The measure or measures chosen will vary with the goals of each project. By the way, in their review of existing literature, they found that far more papers evaluated work zone ITS results from a traffic operations perspective than from a safety perspective. I think this is a reflection of the reality we have all encountered: everyone claims safety is most important, but actions and dollars normally flow to efficiency.

Anyway, they then chose a measure and after assigning standard values to it, they did the math and found a savings in traveler delay or a reduction in crashes. This was then compared to the cost of the system. What’s new about any of that? It is a good primer on the process, but one with which we are already very familiar.

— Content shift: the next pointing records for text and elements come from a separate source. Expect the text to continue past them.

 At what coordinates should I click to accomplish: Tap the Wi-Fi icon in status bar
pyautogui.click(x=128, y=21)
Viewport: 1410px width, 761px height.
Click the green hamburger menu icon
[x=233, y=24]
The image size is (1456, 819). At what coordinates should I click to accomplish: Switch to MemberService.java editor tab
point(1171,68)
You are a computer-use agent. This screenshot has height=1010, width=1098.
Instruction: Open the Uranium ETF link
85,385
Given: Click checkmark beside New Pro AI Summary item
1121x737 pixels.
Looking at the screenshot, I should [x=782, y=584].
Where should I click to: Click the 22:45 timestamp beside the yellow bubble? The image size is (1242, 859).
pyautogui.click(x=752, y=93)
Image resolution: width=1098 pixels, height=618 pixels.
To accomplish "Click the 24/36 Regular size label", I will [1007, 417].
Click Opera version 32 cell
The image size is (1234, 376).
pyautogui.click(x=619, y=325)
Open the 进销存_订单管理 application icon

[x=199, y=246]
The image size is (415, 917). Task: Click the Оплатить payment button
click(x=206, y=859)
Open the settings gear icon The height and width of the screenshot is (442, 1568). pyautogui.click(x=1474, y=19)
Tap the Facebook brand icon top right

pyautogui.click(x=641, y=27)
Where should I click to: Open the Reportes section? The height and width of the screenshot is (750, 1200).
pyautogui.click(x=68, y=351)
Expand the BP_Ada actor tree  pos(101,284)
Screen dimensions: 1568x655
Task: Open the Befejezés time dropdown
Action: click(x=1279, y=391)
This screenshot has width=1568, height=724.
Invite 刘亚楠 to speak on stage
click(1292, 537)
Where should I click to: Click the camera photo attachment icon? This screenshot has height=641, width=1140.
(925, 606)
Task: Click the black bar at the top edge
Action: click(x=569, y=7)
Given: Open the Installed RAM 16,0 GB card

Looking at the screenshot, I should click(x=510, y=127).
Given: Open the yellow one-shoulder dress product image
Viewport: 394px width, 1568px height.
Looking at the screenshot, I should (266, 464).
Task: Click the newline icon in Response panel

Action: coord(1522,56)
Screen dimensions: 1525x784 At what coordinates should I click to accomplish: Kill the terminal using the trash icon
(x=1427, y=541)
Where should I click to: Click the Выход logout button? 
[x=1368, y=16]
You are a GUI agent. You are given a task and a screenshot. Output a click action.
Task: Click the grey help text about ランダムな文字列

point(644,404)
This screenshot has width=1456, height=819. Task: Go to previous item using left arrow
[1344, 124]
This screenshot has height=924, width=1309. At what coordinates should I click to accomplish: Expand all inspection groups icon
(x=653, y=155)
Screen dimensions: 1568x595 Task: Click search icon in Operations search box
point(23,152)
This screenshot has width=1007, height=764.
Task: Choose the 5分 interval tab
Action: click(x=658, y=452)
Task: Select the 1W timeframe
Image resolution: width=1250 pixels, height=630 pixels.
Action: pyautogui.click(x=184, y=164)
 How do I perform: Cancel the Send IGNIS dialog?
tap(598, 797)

Here they made a point I disagreed with. They said that when work zone ITS is evaluated on low volume roads, the results are often inconclusive. That makes good sense if you are looking at it from a traffic operations perspective. If you don’t have traffic volumes, there won’t be any efficiencies to be found. But it is not true for safety. Queue warning on long lonesome roads with poor sight distances can be a very effective use of work zone ITS. The systems are inexpensive and one serious injury avoided will pay for it many times over.

They go on to suggest that the benefits of using work zone ITS will be far more apparent on high volume roads, especially those at or near capacity. When we are doing formal system evaluations we should certainly keep that in mind.

But they should have gone a little further. The success of the deployment must be a measure of the degree to which it met the original goals. If those goals were related to reducing delays, then that must be the test. But once you begin to calculate the value of that system, you must go beyond those goals to find the true benefit/cost ratio. Yes, the system saved travelers some time. Quantify that. But it also prevented a few crashes. It may even have saved a life. Those safety improvements should be included in the final calculations or this Evaluation Framework is incomplete.  If we are going to standardize our approach, let’s do so in a way that captures the true value of these systems.